## BRIEF A
In the Delta Lake thread below, which two options does muru suggest for the use case?
## BRIEF B
Translate this sentence from the Delta Lake thread below into Spanish: "However, I would like to have a local pyspark initially, and only connect to YARN when the specific notebook is configured in that way."

## GIVEN TEXT

** Begin **

2021-01-14 Thread András Kolbert
Thanks, Muru, very helpful suggestion! Delta Lake is amazing, completely
changed a few of my projects!

One question regarding that.
When I use the following statement, all works fine and I can use delta
properly, in the spark context that jupyter initiates automatically.

export PYSPARK_DRIVER_PYTHON=jupyter
export PYSPARK_DRIVER_PYTHON_OPTS='notebook --no-browser --port=8890'

PYSPARK_PYTHON=pyspark \
--master yarn \
--deploy-mode client \
--driver-memory 4g \
--executor-memory 16G \
--executor-cores 1 \
--num-executors 8 \
--conf
spark.yarn.archive=hdfs://node-master:9000/libs/spark/jars/spark-libs.jar \
--jars
hdfs://node-master:9000/libs/spark/common/spark-streaming-kafka-0-8-assembly_2.11-2.4.4.jar,hdfs://node-master:9000/libs/spark/common/delta-core_2.11-0.6.1.jar


However, I would like to have a local pyspark initially, and only connect
to YARN when the specific notebook is configured in that way.

1)

export PYSPARK_DRIVER_PYTHON=jupyter
export PYSPARK_DRIVER_PYTHON_OPTS='notebook --no-browser --port=8890'

PYSPARK_PYTHON=pyspark

2)
conf = spark.sparkContext._conf.setAll([
('spark.app.name', 'Delta Demo'),
('spark.yarn.jars',
'hdfs://node-master:9000/libs/spark/common/delta-core_2.11-0.6.1.jar'),
("spark.jars.packages", "io.delta:delta-core_2.11:0.6.1"),
("spark.sql.extensions", "io.delta.sql.DeltaSparkSessionExtension"),
("spark.sql.catalog.spark_catalog",
"org.apache.spark.sql.delta.catalog.DeltaCatalog")
])
spark.sparkContext.stop()

spark = SparkSession \
.builder \
.config(conf=conf) \
.getOrCreate()
sc = spark.sparkContext

spark.sparkContext.addPyFile("hdfs://node-master:9000/libs/spark/common/delta-core_2.11-0.6.1.jar")
from delta.tables import *
delta_path = "/data/delta-table"
data = spark.range(0, 5)
data.show()
data.write.format("delta").mode("overwrite").save(delta_path)


This way, I keep facing with the ' Error: java.lang.ClassNotFoundException:
Failed to find data source: delta. ' error message.

What did I miss in my configuration/env variables?

Thanks
Andras



On Sun, 10 Jan 2021, 3:33 am muru,  wrote:

> You could try Delta Lake or Apache Hudi for this use case.
>
> On Sat, Jan 9, 2021 at 12:32 PM András Kolbert 
> wrote:
>
>> Sorry if my terminology is misleading.
>>
>> What I meant under driver only is to use a local pandas dataframe
>> (collect the data to the master), and keep updating that instead of dealing
>> with a spark distributed dataframe for holding this data.
>>
>> For example, we have a dataframe with all users and their corresponding
>> latest activity timestamp. After each streaming batch, aggregations are
>> performed and the calculation is collected to the driver to update a subset
>> of users latest activity timestamp.
>>
>>
>>
>> On Sat, 9 Jan 2021, 6:18 pm Artemis User,  wrote:
>>
>>> Could you please clarify what do you mean by 1)? Driver is only
>>> responsible for submitting Spark job, not performing.

** End **

## RECORDS PROVIDED

** Begin **

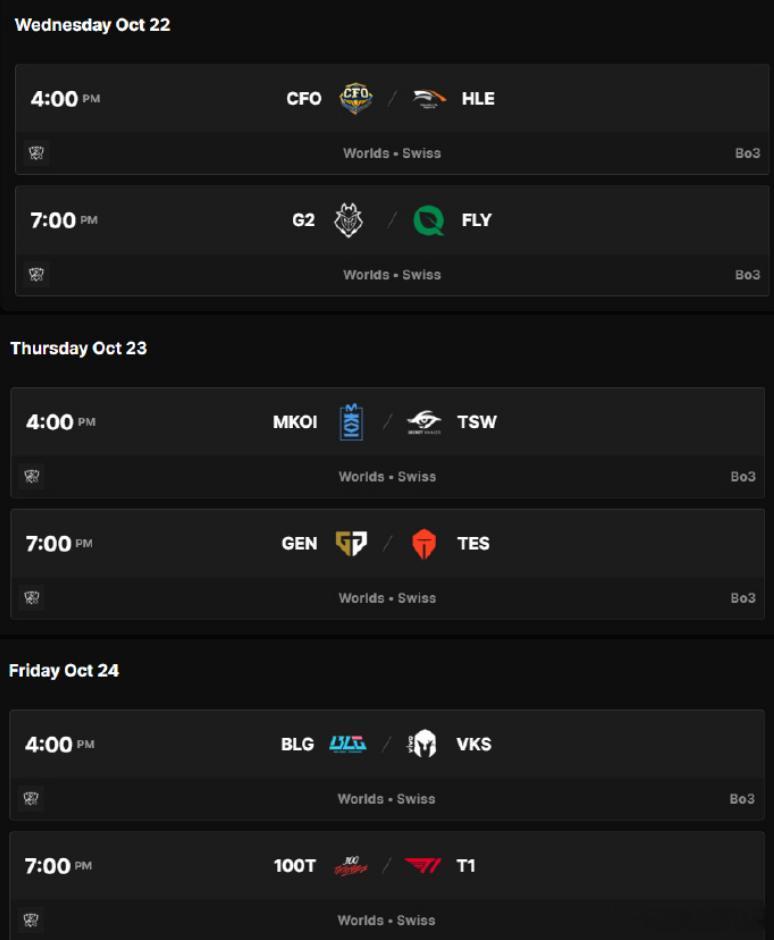Screen dimensions: 774x940
Task: Select the Gen.G gold logo
Action: [351, 543]
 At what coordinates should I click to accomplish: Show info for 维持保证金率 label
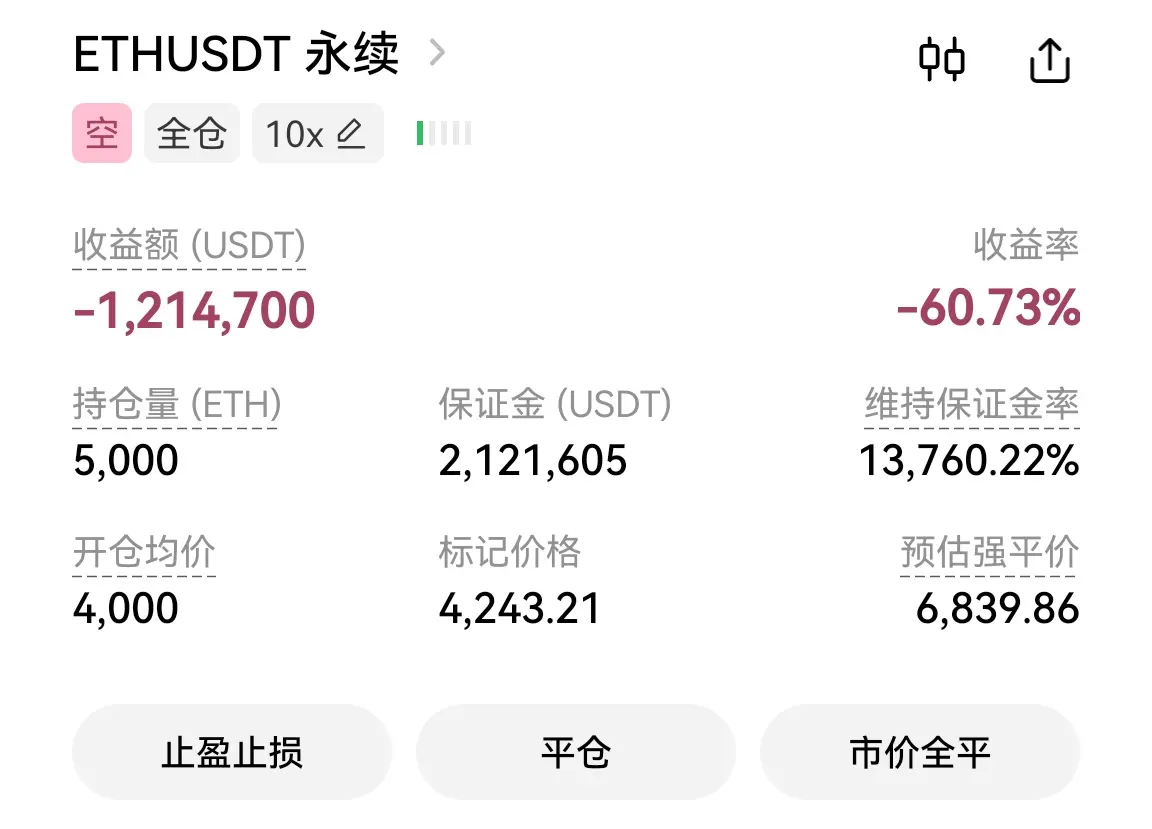(x=971, y=404)
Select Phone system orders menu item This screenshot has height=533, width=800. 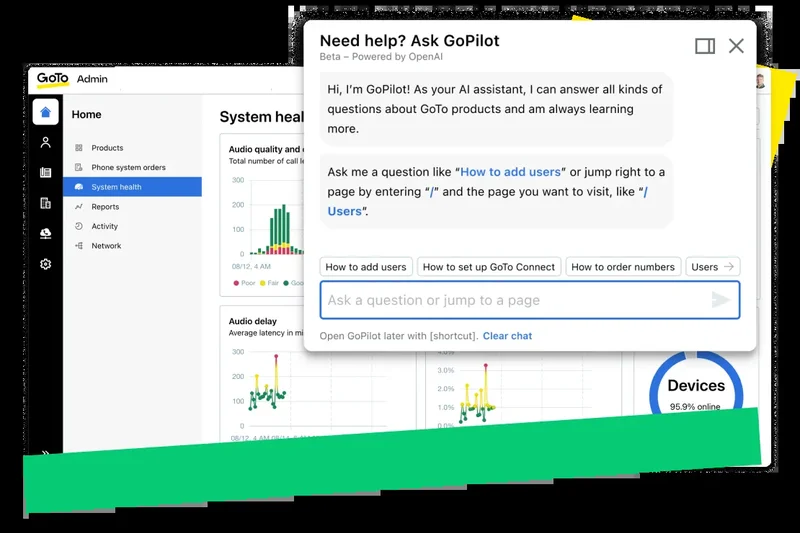(128, 167)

** End **

## ANSWER A
Delta Lake or Apache Hudi.

## ANSWER B
Sin embargo, me gustaría tener inicialmente un pyspark local y conectarme a YARN solo cuando el notebook específico esté configurado de esa manera.